In middle class growing up, often kids get the first introduction to the work world with the help of parents and the neighborhood net. I wasn't much a self-starter in high school, but old dad got me the first couple of part time gigs with friends of his, glorious high-pay high-status positions for the young'n'dumb such as digging post holes and toting heavy loads from point A to point B. Which was practical training on how to discriminate sheets from shinola and how to "do it myself" later on.

 

Was similar with daughter though she was a quicker learner. In high school she wasn't much motivated to get a part time job but we "set her up" with a neighbor who managed a retail store. After working awhile she discovered that she liked working and getting a pay check, and took it from there on her own. That was 15 years ago, but even then the neighbor and daughter reported that many teens and twenty-somethings would hire on at the store (hardly back-breaking labor), work a half day, leave for lunch break and never come back! So in that job environment, a person who would just show up on time and stay all day seemed a prize employee even if they were dumb and lazy!

 

If these job applicants you describe are "fairly young" then perhaps the family unfortunately doesn't know any neighbors in a position to "take the kid under his wing" for the first baptism into the waters of employment? OTOH if these fellas are much past the age of 25 (max), just don't know what to say.

 

The most cynical interpretation might be that some of the fellas are intent to collect the max duration of unemployment and therefore need to apply for gigs, but don't want to be hired?

 

Long ago when I worked social work, many clients were not just totally shiftless, but didn't have the slightest clue about how to go get a gig and hang onto it thereafter. With a huge caseload, there wasn't much I could do to educate them, because it can be time-intensive. At the time I daydreamed that something that might work a whole lot better, if there was some way to get lots of volunteers to "take under the wing" one each of these people and help introduce them to the skill set, then it would maybe work similar to parents first introducing their kids to the work world with the aid of their "neighborhood connections." IOW, maybe it would actually be effective.

 

So maybe in some cases when the whole family shows up for a job app, they are trying the same thing, but they don't happen to have any friends in the position to help, and they know little or nothing how to go about it themselves?

Posted

I work for a large company that has many positions, from white collar no sweat, to blue collar nothing but sweat. Anywhere in between.

 

I have worked since I was old enough to understand the world revolved around money.
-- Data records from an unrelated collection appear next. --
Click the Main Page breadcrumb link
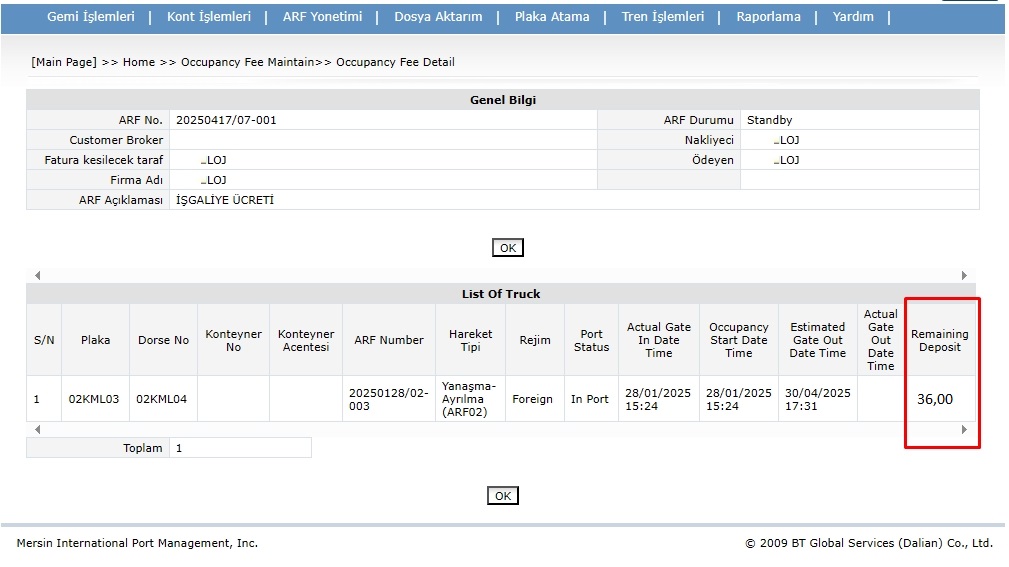1009x567 pixels. coord(64,62)
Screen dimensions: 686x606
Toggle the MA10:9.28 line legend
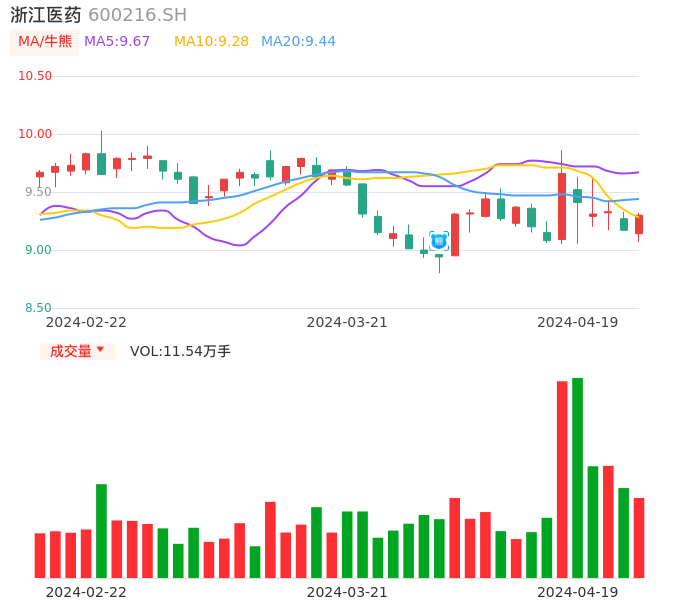[211, 42]
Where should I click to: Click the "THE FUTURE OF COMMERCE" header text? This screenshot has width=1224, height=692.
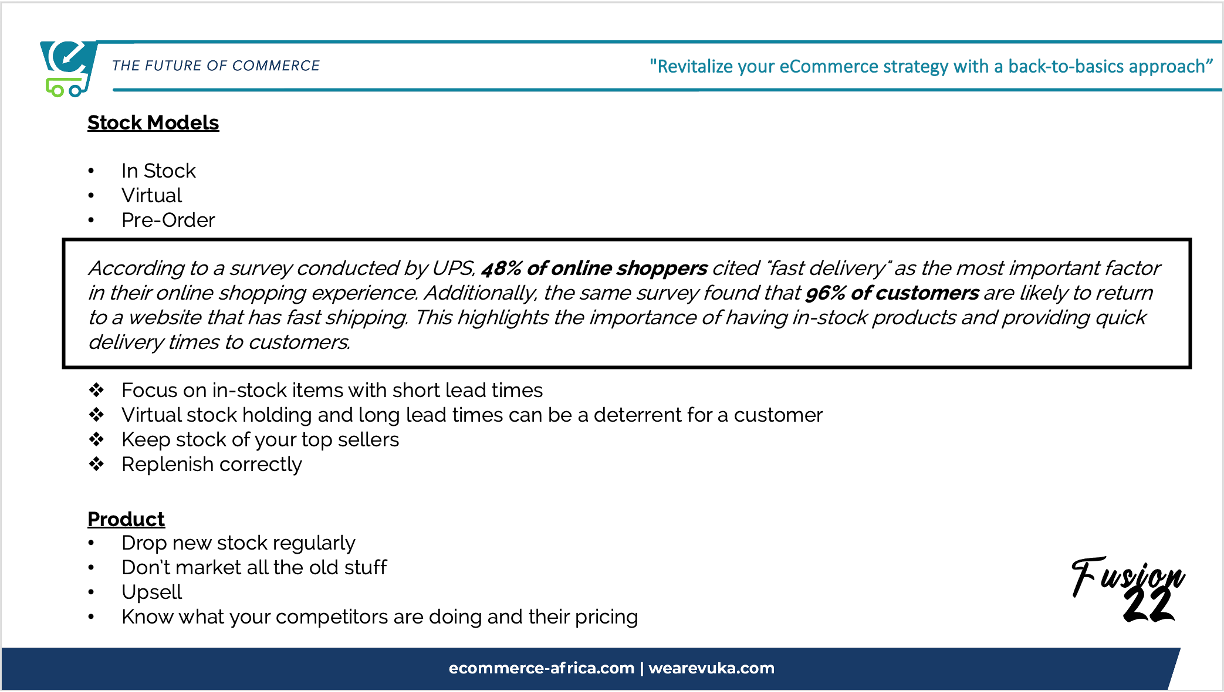[216, 66]
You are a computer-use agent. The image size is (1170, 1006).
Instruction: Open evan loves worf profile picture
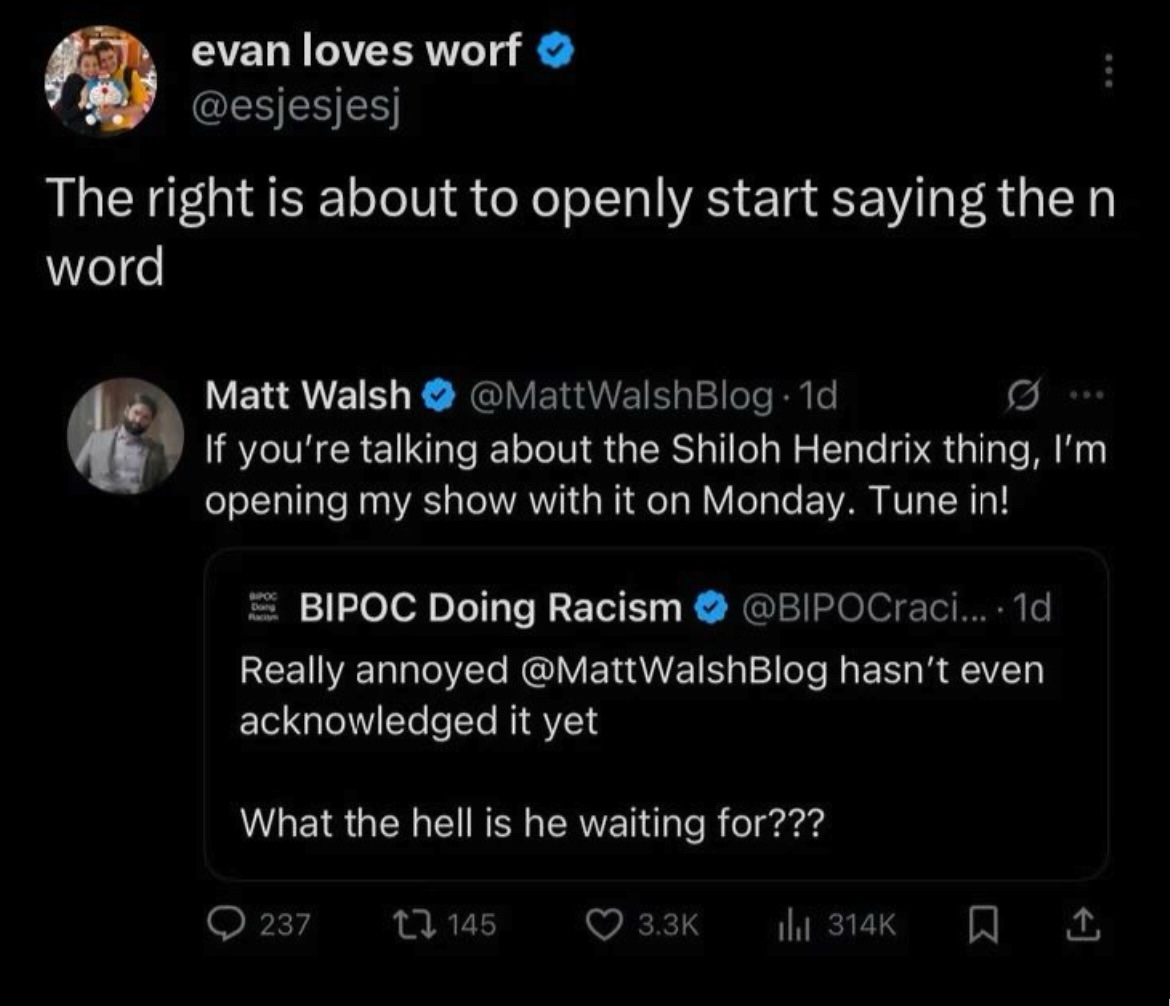pos(101,81)
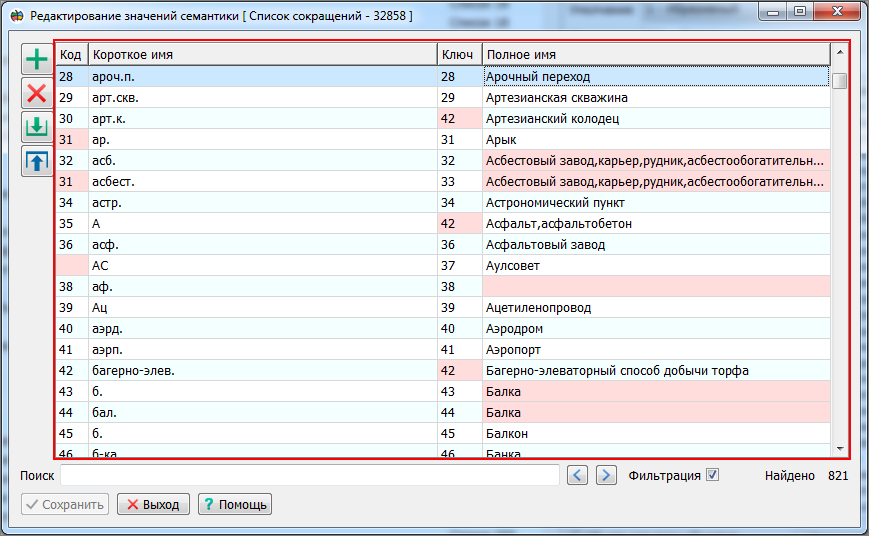Sort by the Код column header
The width and height of the screenshot is (869, 536).
point(70,55)
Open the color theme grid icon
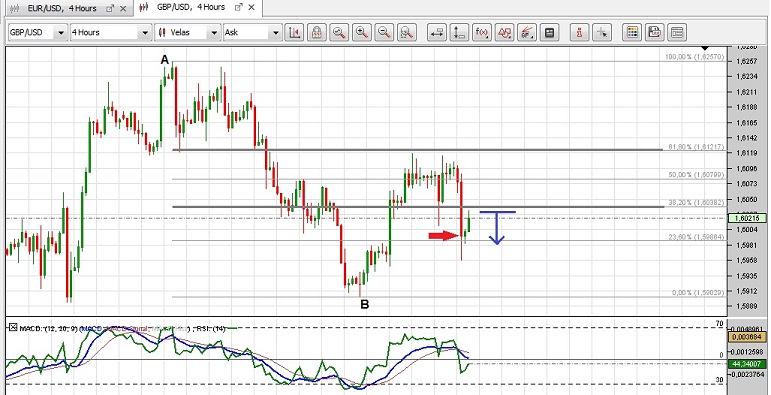The height and width of the screenshot is (395, 771). click(632, 33)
I delivered newspapers, mowed lawns, got older, carried lumber and picked up nails. Got a little older and swung a hammer or run a saw. When I was old enough to work 'on paper,' I bagged groceries and flipped burgers. As soon as I was old enough I went to work in the sewing mills in the cut-room.

 

I worked my way out of a dead end town and into college. I never cared about school, I didn't do poorly, but I was always interested in other things. I stayed in more than my fair share of trouble.

 

A lot more.

 

I have been with my company for almost a decade now. I hired in dead dick bottom of the totem pole and worked my way up to a nice corner office where I get to tell a whole lot of folks what to do. Part of that comes from the fact that if it needs done, and I can't find someone to do it, I get up off of my ass and do it myself. I haven't missed a day, and I have worked more than my fair share of twenty-four hour shifts.

 

I used to supervise the night shift. It was the most menial labor position in the company. Anyone that has worked in the beverage industry knows how hard pulling orders and loading trucks can be. I used to ask my interviewees "Can you lift fifty pounds? Can you lift it over your head? Can you lift it over your head non stop for fourteen hours?" I wasn't kidding.

 

I tried it all. I would hire kids with stamina. They quit after their first night. I hire adults with a family to feed, they quit after their first night.

 

Even with the recession going on, we have bloomed. Americans are fat and lazy, and they will be damned if they give up their soft drinks. Thank God for it. We are nearly always hiring. Why? Because everyone is afraid to work. 

 

"What do you mean my hours aren't set, can you explain to me 'work until the job is done?"

 

"You said a plenty of overtime, not a sixty hour work week!"

 

"I'm tired!"

 

"I worked my eight and I want out."

 

"Hey, how come I am working hard than him?"

 

I grew up poor. Welfare holes in shoes Appalachia poor. Momma never worked a lick in her life, I ain't seen my daddy since I was five poor. I am the oldest of six. Anyone that has followed my posts knows what has come of those lazy good for nothing handout hunting bastards.

 

I have a family now. My wife drives a pretty truck she ain't ashamed of and my daughter wears the fancy shoes to school. That is why I work. I never had the fancy shoes.

 

 

 

 

Every time I hire or interview a lazy, dimwitted, unable to enunciate, dirty freeloader I am reminded of my family. How much easier it is to draw a check from someone else than to work for it yourself. And every time they prove me right and leave halfway through a shift before they have even gotten their first check, I am glad that I moved out that little bitty dead end town in the middle of nowhere.

 

 

 

 

However, I am opinionated and stubborn. I got to where I am by the sweat of my brow and my own broken bones. I am comfortable with who I am, and what I have done to get here.

 

I ain't claiming I am right.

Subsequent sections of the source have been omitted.